Valentine and Proteus are two young gentlemen living in the Italian city of Verona (the same city where Romeo and Juliet lived). They are both close and loyal friends – at first. Proteus is in love with a girl named Julia who lives in town. Meanwhile, Valentine goes away to Milan to serve the duke there, and fall in love with his daughter, Silvia.
Being sent by his father, Proteus finds himself with his friend again in Milan. There the young man falls in love with Silvia too. He devises a plan to get rid of his competitors: Valentine, and another man named Thurio. Proteus tells the Duke that Valentine is planning to take Silvia away, and the poor man is banished shortly after.
|Valentine Rescues Silvia in 'The Two Gentlemen of Verona' |
by Angelica Kaufmann
Silvia is not impressed. She abhors Proteus' betrayal and infidelity, and she openly says so to both Proteus and his new servant, Sebastian. Wait, why does Sebastian look very much like Julia? Silvia then goes away to Mantua to look for her lover in his exile. Proteus goes after her and tries to rape her. But Valentine interferes.
At the end, everyone's happy. That's why we call it a comedy.
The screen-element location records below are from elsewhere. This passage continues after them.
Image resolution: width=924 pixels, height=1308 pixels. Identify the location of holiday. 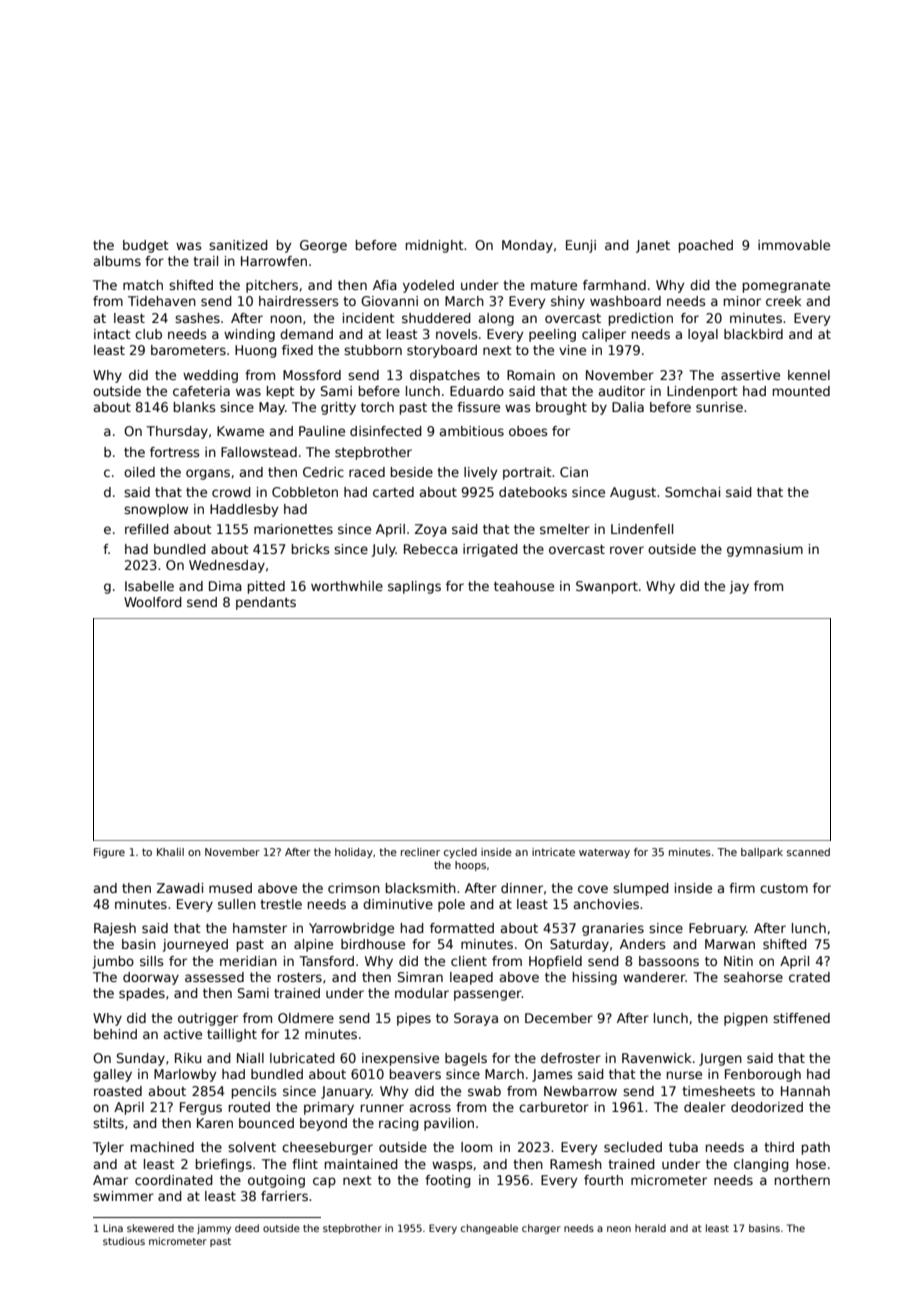
(354, 853).
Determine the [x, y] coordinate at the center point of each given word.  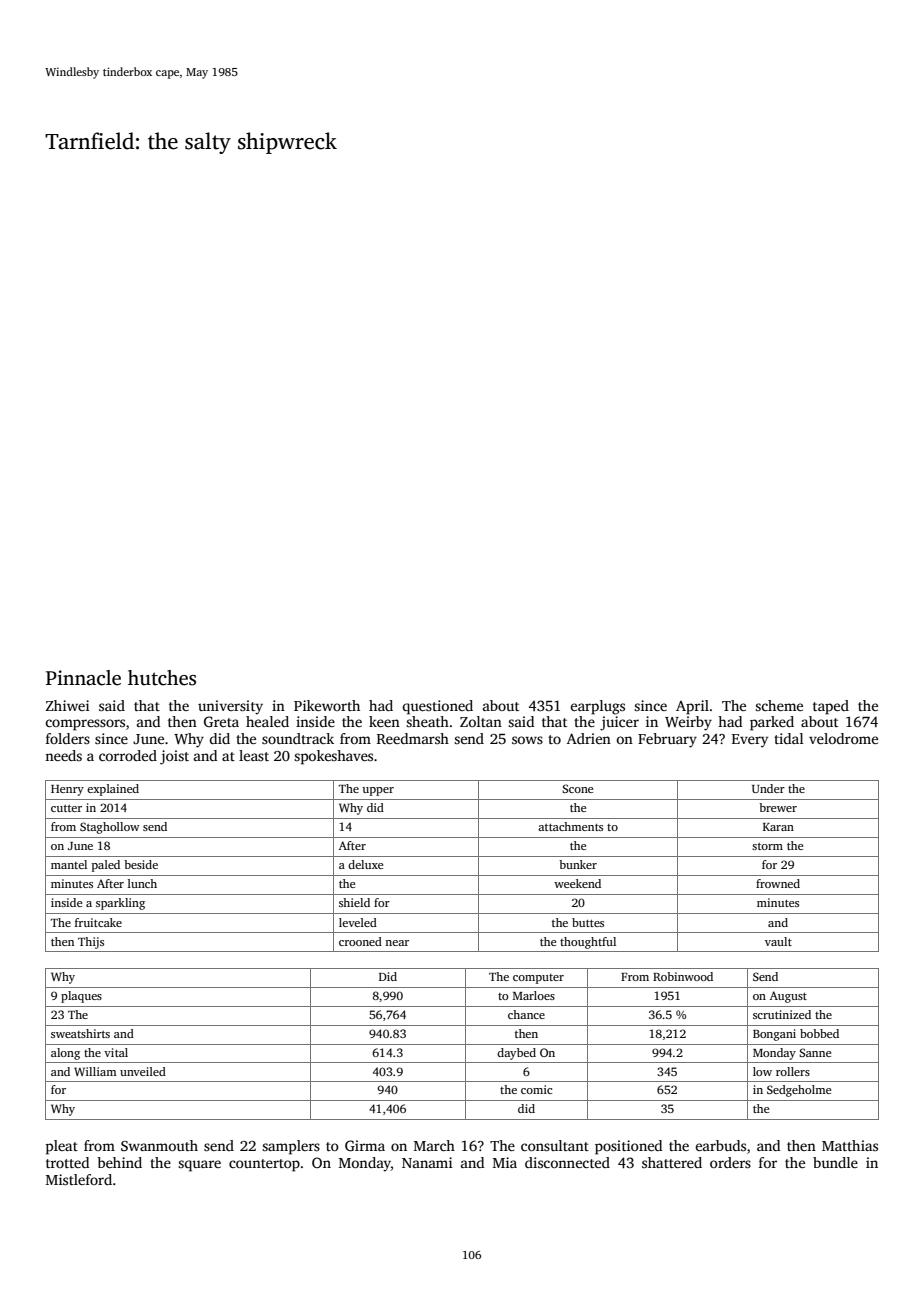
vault [778, 941]
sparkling [120, 904]
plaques [81, 997]
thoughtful [588, 943]
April [692, 707]
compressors [85, 725]
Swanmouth [159, 1145]
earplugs [597, 707]
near [397, 943]
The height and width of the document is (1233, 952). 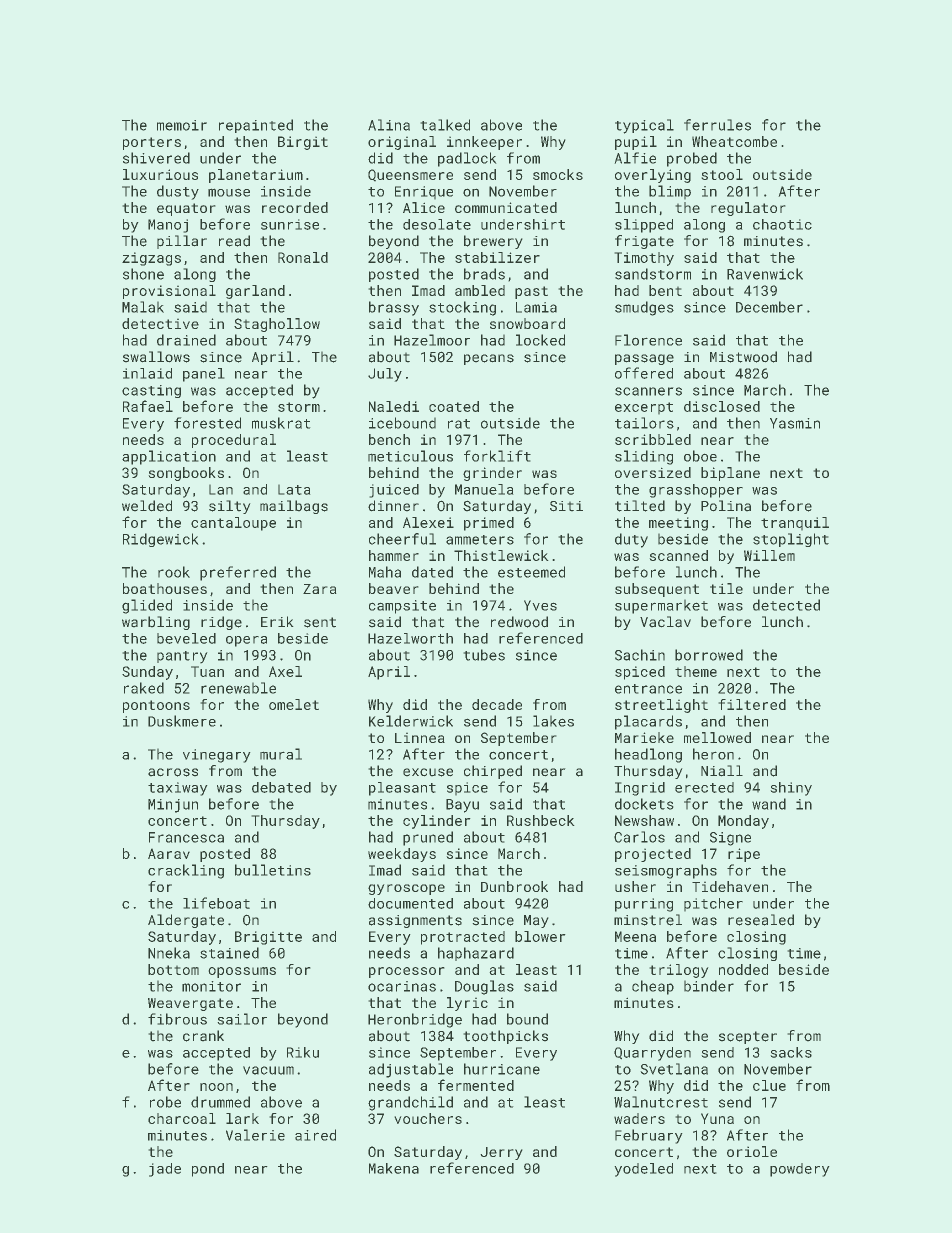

But as I said before, I'm much more impressed by the witty comical scenes featuring the two clowns, Speed and Launce. Here are some of them:
SPEED. How now, Signior Launce! What news with your mastership?
LAUNCE. With my master's ship? Why, it is at sea.
SPEED. Well, your old vice still: mistake the word. What news, then, in your paper?
LAUNCE. The black'st news that ever thou heard'st.
SPEED. Why, man? how black?
LAUNCE. Why, as black as ink.
SPEED. What an ass art thou! I understand thee not.
LAUNCE. What a block art thou that thou canst not! My staff understands me.
SPEED. What thou say'st?
LAUNCE. Ay, and what I do too; look thee, I'll but lean, and my staff understands me.
SPEED. It stands under thee, indeed.
LAUNCE. Why, stand-under and under-stand is all one.
Well, I must say that this play doesn't really amuse me as much as other comedies, but it's pretty nice. I think they should make the No Fear Shakespeare version to make it easier to read, though. So many puns have lost their meanings nowadays, that it's so difficult to really understand them without help.